* **Requirement**:
Scan the listing beneath this sentence. Report each line with the word "click".

* **Record set**:
<<<<

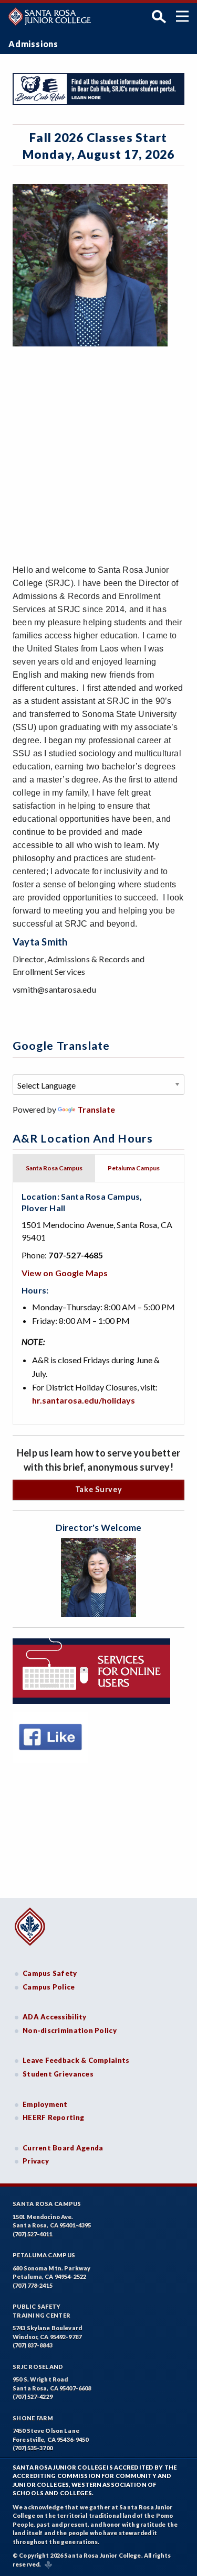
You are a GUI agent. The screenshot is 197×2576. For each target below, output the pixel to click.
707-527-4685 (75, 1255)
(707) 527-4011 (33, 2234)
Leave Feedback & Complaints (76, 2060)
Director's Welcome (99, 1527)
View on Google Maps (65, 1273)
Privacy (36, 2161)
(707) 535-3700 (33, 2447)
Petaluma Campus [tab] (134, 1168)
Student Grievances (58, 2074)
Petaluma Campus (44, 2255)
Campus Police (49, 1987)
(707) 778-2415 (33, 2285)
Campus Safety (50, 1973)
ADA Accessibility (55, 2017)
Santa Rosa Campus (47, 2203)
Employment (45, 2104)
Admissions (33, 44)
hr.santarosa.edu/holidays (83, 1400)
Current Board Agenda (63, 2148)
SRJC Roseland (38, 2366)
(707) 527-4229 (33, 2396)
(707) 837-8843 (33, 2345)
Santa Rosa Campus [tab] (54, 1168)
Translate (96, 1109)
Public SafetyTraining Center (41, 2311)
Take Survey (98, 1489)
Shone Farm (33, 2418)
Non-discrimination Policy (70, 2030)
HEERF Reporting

>>>>
<<<<

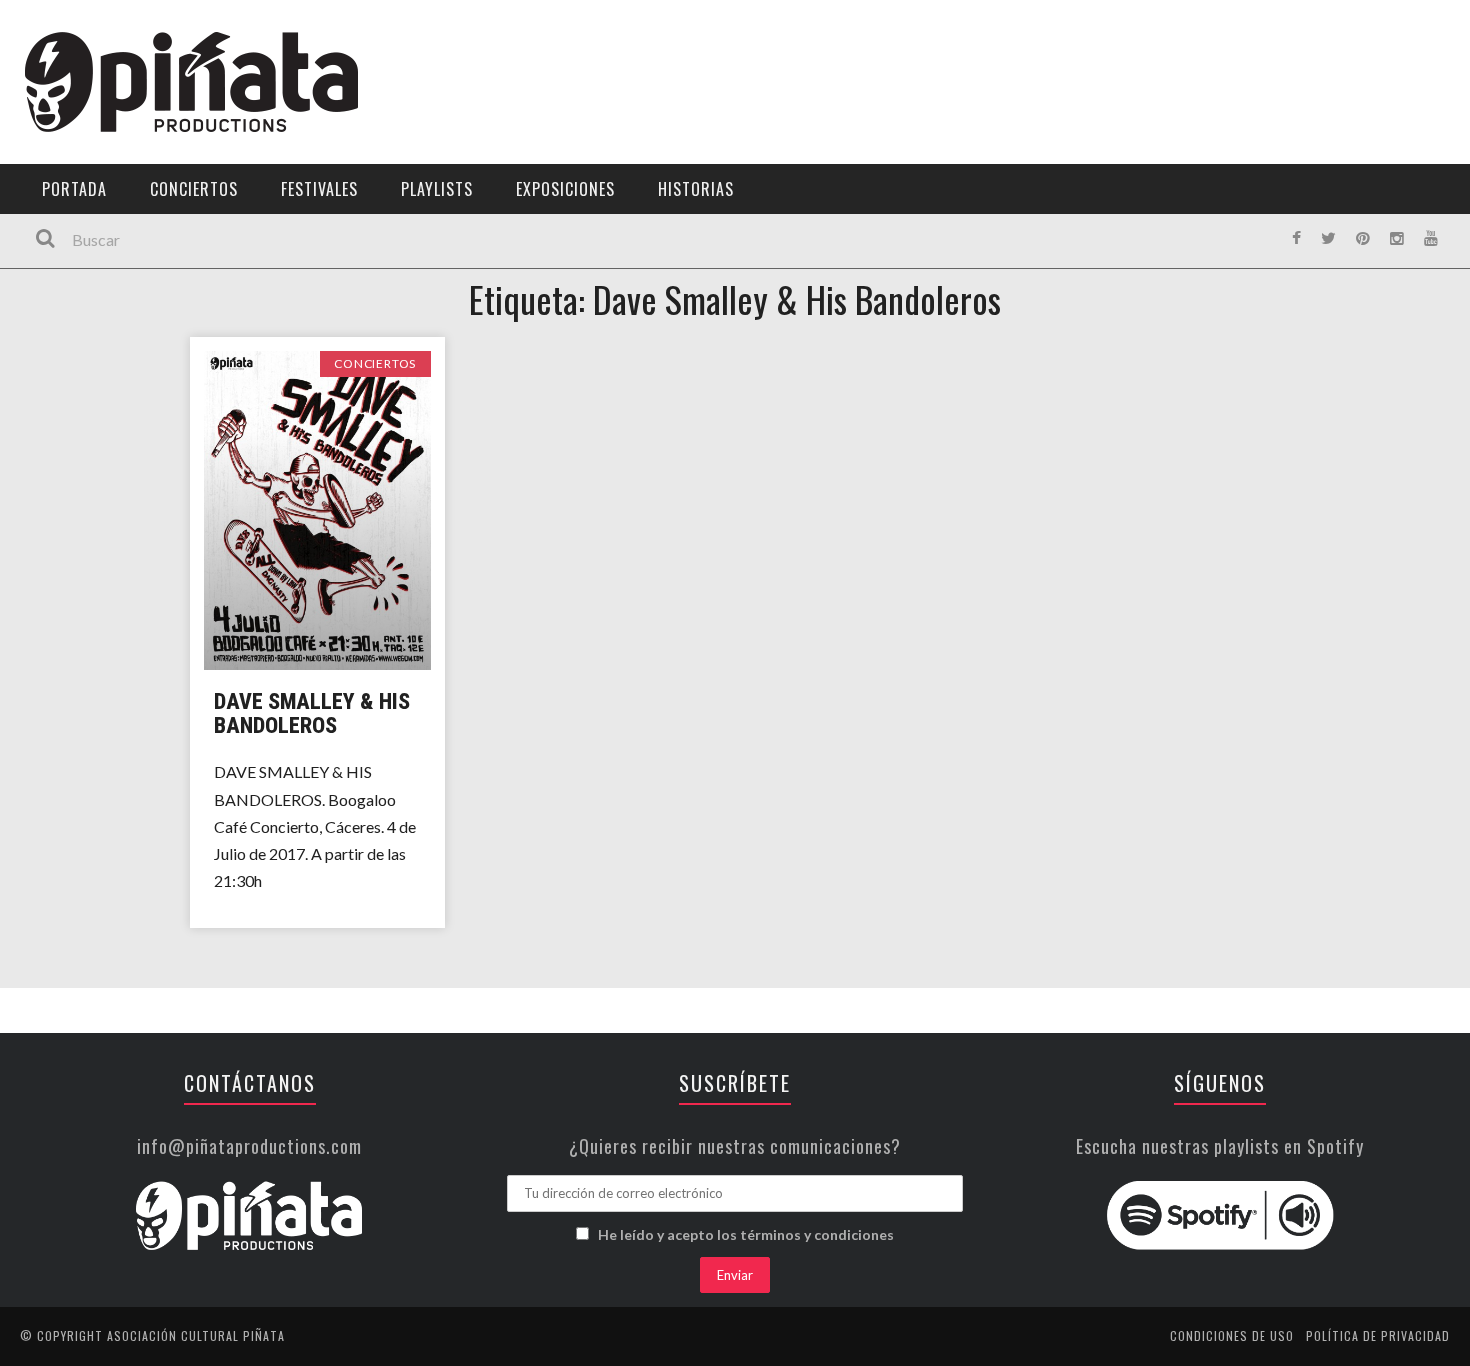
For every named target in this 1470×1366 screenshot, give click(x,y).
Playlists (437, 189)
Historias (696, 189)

>>>>

* **The completed task**:
You are a GUI agent. The screenshot is 197×2576. For each target below, output the pixel to click.
For every named target in this 1470×1366 screenshot, give click(x,y).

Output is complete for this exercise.